◆ Aufgabe 1 ◆
Für welchen Zeitraum soll die Verwaltungsbehörde dem Angeklagten laut Textauszug keine neue Fahrerlaubnis erteilen?
◆ Aufgabe 2 ◆
Prüfen Sie, ob die folgenden Aussagen mit dem Textauszug übereinstimmen. Antworten Sie jeweils mit Ja oder Nein und zitieren Sie die entscheidenden Worte des Textauszugs.
(a) Die Kammer beurteilt die charakterliche Eignung des Angeklagten anders als das Amtsgericht.
(b) Dem Angeklagten war die Fahrerlaubnis bereits vorläufig entzogen worden.
(c) Die Kostenentscheidung stützt sich auf § 473 StPO.

◆ Textauszug ◆
★ ★ ★ ★
100Mit dem Amtsgericht ist die Kammer der Auffassung, dass der Angeklagte durch die Tat gezeigt hat, dass er gemäß §§ 69, 69a StGB zum Führen von Kraftfahrzeugen charakterlich ungeeignet ist. Die Fahrerlaubnis war dem Angeklagten zu entziehen und die Verwaltungsbehörde anzuweisen, dem Angeklagten vor Ablauf von drei Jahren keine neue Fahrerlaubnis zu erteilen. Bei der Bemessung der Frist hat die Kammer sowohl das Maß des Verschuldens als auch das Nachtatverhalten des Angeklagten berücksichtigt und auch den Umstand, dass dem Angeklagten bereits mit Beschluss des Amtsgerichts Krefeld vom 19.06.2024 die Fahrerlaubnis gem. § 111a StPO vorläufig entzogen wurde.
101IX.
102Die Kostenentscheidung folgt aus § 473 Abs. 1, Abs.4 StPO.
★ ★ ★ ★
◆ Vorliegende Daten ◆
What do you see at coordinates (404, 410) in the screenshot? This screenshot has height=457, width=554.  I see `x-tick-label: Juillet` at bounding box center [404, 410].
★ ★ ★ ★
◆ Lösung 1 ◆
Dem Angeklagten darf vor Ablauf von drei Jahren keine neue Fahrerlaubnis erteilt werden.

◆ Lösung 2 ◆
(a) Nein: „Mit dem Amtsgericht ist die Kammer der Auffassung, dass der Angeklagte durch die Tat gezeigt hat, dass er gemäß §§ 69, 69a StGB zum Führen von Kraftfahrzeugen charakterlich ungeeignet ist.“
(b) Ja: „dass dem Angeklagten bereits mit Beschluss des Amtsgerichts Krefeld vom 19.06.2024 die Fahrerlaubnis gem. § 111a StPO vorläufig entzogen wurde“
(c) Ja: „Die Kostenentscheidung folgt aus § 473 Abs. 1, Abs.4 StPO.“